In a general climate of euphoria, the grandson of Sigmund Freud first crossed the $10m threshold in 2007 with two works dated 1992, one of which – Ib and her Husband – fetched $17.2m at Christie’s in New York on 13 November of that year.
Since 2010, after a strong contraction of his prices during the crisis, Lucian Freud’s prices have recovered a little of their former standing with three 7-figure results including Self-portrait which fetched £2.9m ($4.6m) at Sotheby’s London on 10 February 2011.

Damien Hirst (1965)
Figure-head of the YBAs and winner of the 1995 Turner Prize, Damien HIRST was the second most expensive Contemporary artist with a result of over $17m in June 2007 for Lullaby Spring, a large metal pharmacy chest containing 6.136 individually painted pills. In 2008, Hirst organised his highly publicised one-man sale at Sotheby’s (Beautiful Inside my Heart Forever).

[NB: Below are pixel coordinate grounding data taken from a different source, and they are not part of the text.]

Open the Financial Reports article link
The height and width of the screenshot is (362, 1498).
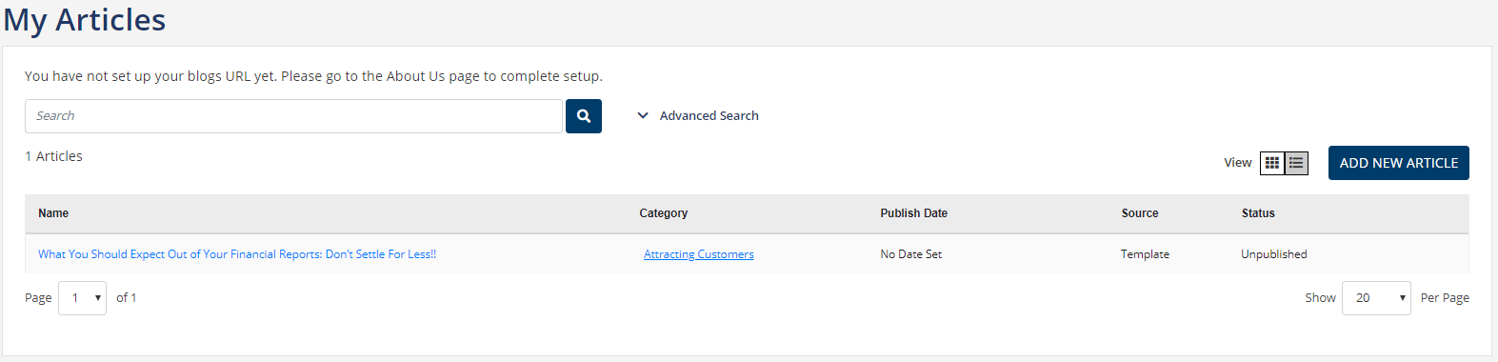tap(237, 254)
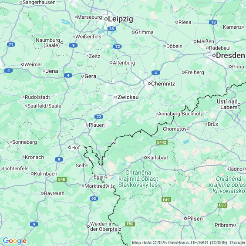The image size is (246, 246).
Task: Click the A13 highway shield near Kamenz
Action: (x=213, y=22)

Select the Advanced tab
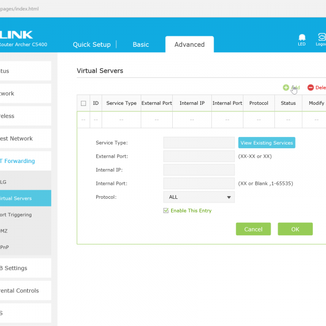point(189,45)
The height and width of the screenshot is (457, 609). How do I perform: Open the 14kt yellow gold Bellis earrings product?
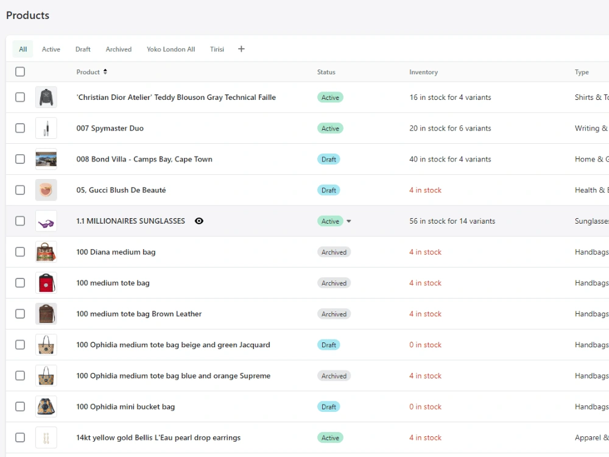pyautogui.click(x=158, y=438)
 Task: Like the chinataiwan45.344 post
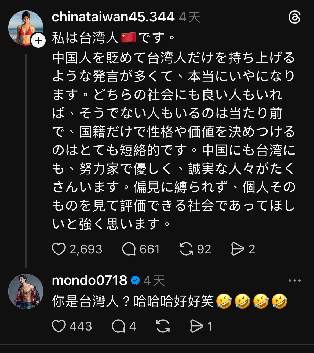59,249
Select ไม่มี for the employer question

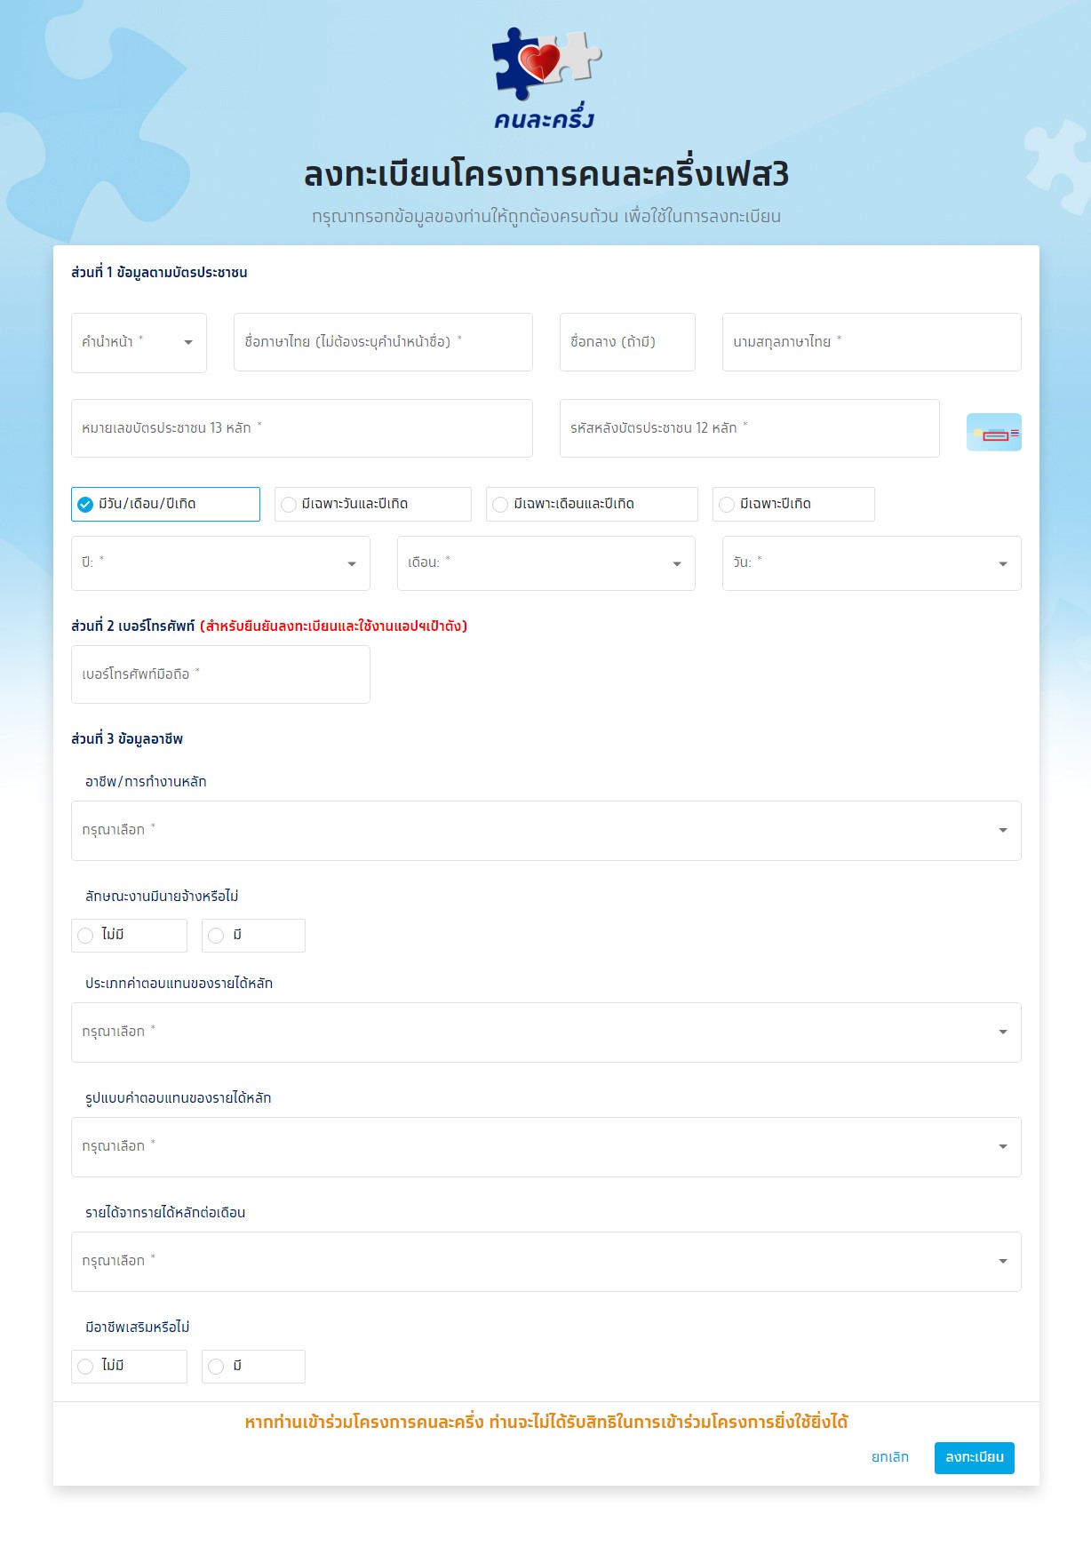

The star lot, The Golden Calf (a large installation with a calf crowned by a golden disk… preserved in formalin) fetched $16.5m (£9.2m). The other impressive result at that sale was $15.2m (twice the pre-sale estimate) for The Kingdom (a tiger shark in an aquarium of formalin).
In 2010, Hirst fell to 93rd place in Artprice’s global ranking of artists by auction revenue (vs. 43rd in 2009).

Jasper Johns (1930)
The star lot of Christie’s 11 May 2010 sale, Jasper JOHNSFlag (from the collection belonging to Michael Crichton – author of Jurassic Park) demolished the American artist’s previous record. Never before offered to the public, the 1960 painting fetched $25.5m (against a pre-sale estimate of $10m – $15m) setting a new record $10m better than the $15.5m record set by his False Start 22 years ago (10 November 1988) at Sotheby’s New York.

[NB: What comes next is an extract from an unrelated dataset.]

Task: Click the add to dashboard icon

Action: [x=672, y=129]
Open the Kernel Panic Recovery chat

Thanks to this excellent result, Jasper Johns’ price index rose 246% in 2010.

Jeff Koons (1955)
In 2007, Jeff KOONS – a former Wall Street trader – was the most expensive Contemporary artist with a result of $21m for his Hanging Heart (Magenta/Gold) on 14 November at Sotheby’s New York. This 3-metre high red heart was so fresh off the Koons production line that its owner, Adam Lindemann had it sent straight from a warehouse without ever having exposed it.
The prices paid for this type of Koons work have varied by several million dollars. Seven months after the sale of Hanging Heart (Magenta/Gold), Jeff Koons signed a new record Balloon Flower (Magenta) with a work from the Howard and Cindy Rachofsky Collection that fetched £11.5m ($22m) on 30 June 2008 at Christie’s in London. However, at Christie’s 10 November sale in 2010, a blue version of the Balloon Flower sold for only $15m, i.e. $8m less than in 2008.

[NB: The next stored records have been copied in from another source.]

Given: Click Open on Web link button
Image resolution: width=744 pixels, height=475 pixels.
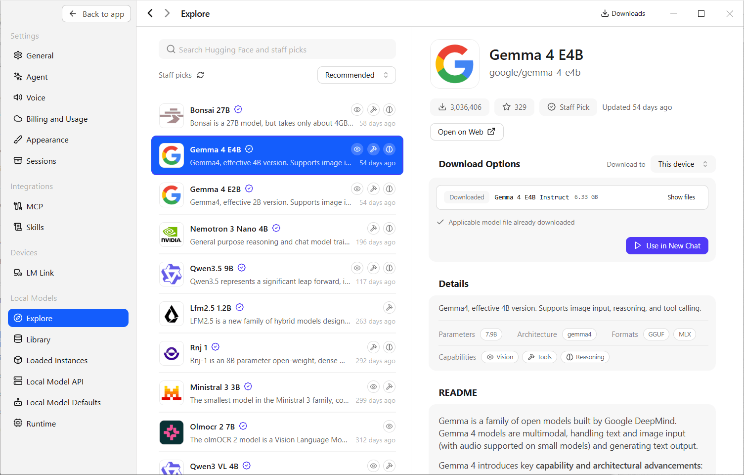Looking at the screenshot, I should coord(467,132).
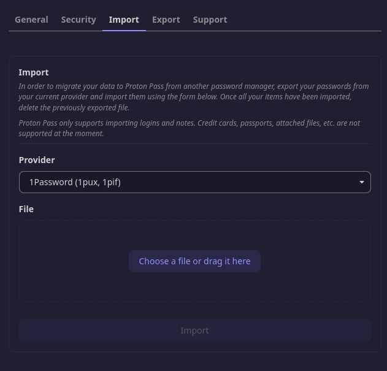Screen dimensions: 387x371
Task: Click the 'Provider' field label
Action: point(37,160)
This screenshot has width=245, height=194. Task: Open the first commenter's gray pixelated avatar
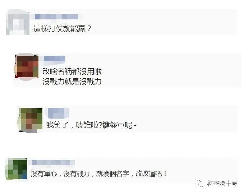(x=18, y=22)
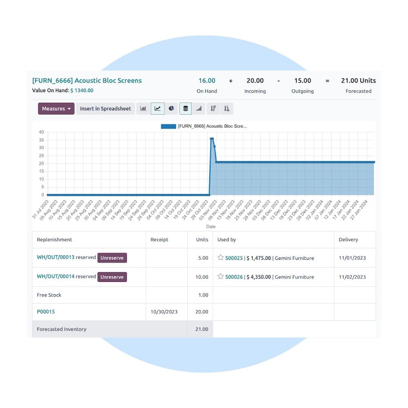Screen dimensions: 408x408
Task: Sort chart values in ascending order
Action: 227,109
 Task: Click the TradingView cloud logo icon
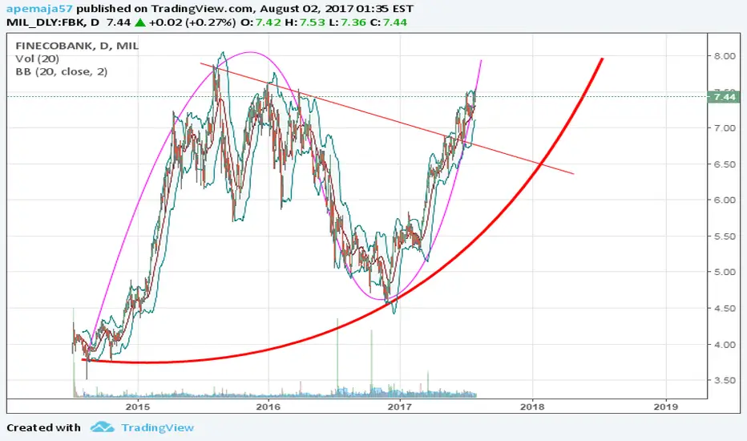coord(102,427)
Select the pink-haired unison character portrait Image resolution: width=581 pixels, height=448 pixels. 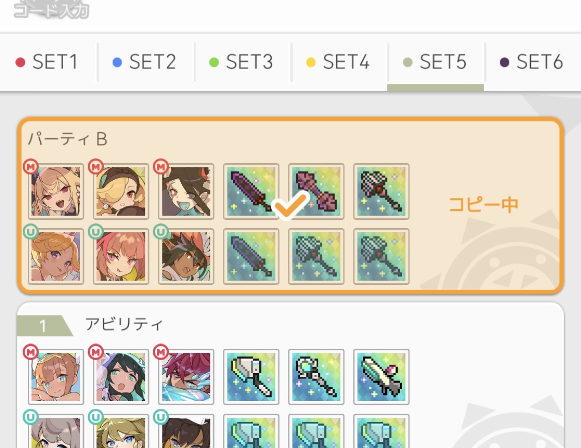(x=121, y=256)
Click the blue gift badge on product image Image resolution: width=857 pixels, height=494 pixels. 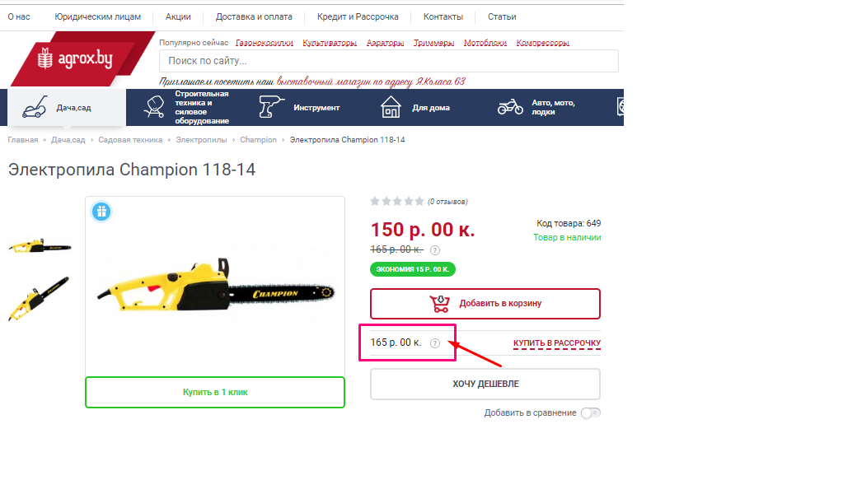click(101, 212)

So… despite the astonishing ascension of Contemporary Chinese artists like Zhang Xiogang, Zeng Fanzhi and Cai Guoqiang, the top ten is still dominating by two American artists (Johns and Koons) and two British artists (Freud and Hirst) who signed all of the best 10 auction results for living artists over the last decade.